In certain embodiments, the actuator 60 and the one or more sensors 64 are communicatively coupled to the controller 52. The controller 52 may execute hardware and/or software control algorithms to regulate movement of the transition glass 58. The controller 52 may include a programmable logic controller (PLC) or other suitable control device. According to some embodiments, the controller 52 may include an analog to digital (A/D) converter, one or more microprocessors or general or special purpose computers, a non-volatile memory, memory circuits, and/or an interface board. For example, the controller 52 may include memory circuitry for storing programs, control routines, and/or algorithms implemented for control of the various system components, such as speed of moving the transition glass 58. The controller 52 also includes, or is associated with, input/output circuitry for receiving sensed signals from the one or more sensors 64, and interface circuitry for outputting control signals. Memory circuitry may store set points, actual values, historic values, and so forth, for any or all such parameters. Any other suitable devices may be included in the illusion system 50, such as additional transducers or switches that sense motion, light, sound, and so forth in the first room. Further, other values and/or set points may be used to determine when and how to operate the movement of the transition glass 58. For example, the controller 52 may determine the distance the transition glass 58 may move, the direction (e.g., left, right) in which the transition glass 58 may move, and/or the frequency (e.g., regular or irregular time intervals) at which the transition glass 58 may move. The controller 52 also may include components for operator interaction with the systems, such as display panels and/or input/output devices for checking operating parameters, inputting control signals representative of set points and desired operating parameters, checking error logs and historical operations, and so forth. The controller 52 may receive data from the one or more sensors 64 and/or control the actuator 60, which in turn controls the movement of the transition glass 58.

The controller 52 may include a processor(s) 54 (e.g., a microprocessor(s)) that may execute software programs to control the illusion system 50. Moreover, the processor 54 may include multiple microprocessors, one or more “general-purpose” microprocessors, one or more system-on-chip (SoC) devices, one or more special-purpose microprocessors, one or more application specific integrated circuits (ASICs), and/or one or more reduced instruction set computer (RISC) processors. The controller 52 may include a memory device 56 that may store executable instructions and/or information such as control software, look up tables, configuration data, etc.

The memory device 56 may include a tangible, non-transitory, machine-readable medium, such as a volatile memory (e.g., a random access memory (RAM)) and/or a nonvolatile memory (e.g., a read-only memory (ROM), flash memory, a hard drive, and/or any other suitable optical, magnetic, or solid-state storage medium). The memory device 56 may store a variety of information that may be used for various purposes. For example, the memory device 56 may store machine-readable and/or processor-executable instructions (e.g., firmware or software) for the processor 54 to execute. In particular, the memory device 56 may store instructions that cause the processor 54 to regulate movement of the transition glass 58.

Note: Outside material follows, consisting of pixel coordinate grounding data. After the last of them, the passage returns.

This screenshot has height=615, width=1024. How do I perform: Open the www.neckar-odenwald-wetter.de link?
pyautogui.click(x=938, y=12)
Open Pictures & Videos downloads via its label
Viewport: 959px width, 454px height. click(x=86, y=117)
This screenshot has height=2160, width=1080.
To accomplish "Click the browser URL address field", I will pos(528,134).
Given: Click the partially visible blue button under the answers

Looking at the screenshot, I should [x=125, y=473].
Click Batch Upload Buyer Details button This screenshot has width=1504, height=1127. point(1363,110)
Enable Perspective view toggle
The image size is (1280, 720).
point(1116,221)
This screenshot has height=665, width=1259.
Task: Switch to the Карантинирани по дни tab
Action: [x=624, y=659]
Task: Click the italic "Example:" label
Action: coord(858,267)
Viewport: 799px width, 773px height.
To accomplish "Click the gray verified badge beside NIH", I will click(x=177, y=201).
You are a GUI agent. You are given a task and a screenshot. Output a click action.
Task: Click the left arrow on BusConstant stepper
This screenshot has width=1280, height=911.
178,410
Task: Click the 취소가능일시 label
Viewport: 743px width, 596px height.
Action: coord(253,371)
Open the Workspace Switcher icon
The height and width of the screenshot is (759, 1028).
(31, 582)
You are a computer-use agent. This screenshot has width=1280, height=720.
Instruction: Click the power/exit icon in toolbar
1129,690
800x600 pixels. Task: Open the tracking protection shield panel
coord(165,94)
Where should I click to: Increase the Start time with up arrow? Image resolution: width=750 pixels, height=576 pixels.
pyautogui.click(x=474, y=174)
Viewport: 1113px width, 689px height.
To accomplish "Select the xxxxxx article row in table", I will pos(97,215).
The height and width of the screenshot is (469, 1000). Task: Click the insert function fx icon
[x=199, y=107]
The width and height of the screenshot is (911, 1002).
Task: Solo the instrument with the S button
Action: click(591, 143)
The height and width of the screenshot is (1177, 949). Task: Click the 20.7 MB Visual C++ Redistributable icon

In certain embodiments, the one or more sensors 64 may include any of various sensor types useful in detecting the presence of one or more guests, location of the one or more guests, and/or motion data indicative of the performance of certain motions (e.g., correlating with predefined motion signatures) to the controller 52. As such, the one or more sensors 64 may detect changes in motion, light, sound, and so forth in the first room. For example, the one or more sensors 64 may include any number of location sensors, motion sensors, proximity sensors, ultrasonic sensors, photoelectric sensors, micro-electromechanical system (MEMS) sensors, sound sensors, and/or cameras. Additionally, the one or more sensors 64 may include pressure sensors, such as piezoelectric pressure sensors, differential pressure sensors, optical pressure sensors, and so on, included on the wall 62 and/or the first room.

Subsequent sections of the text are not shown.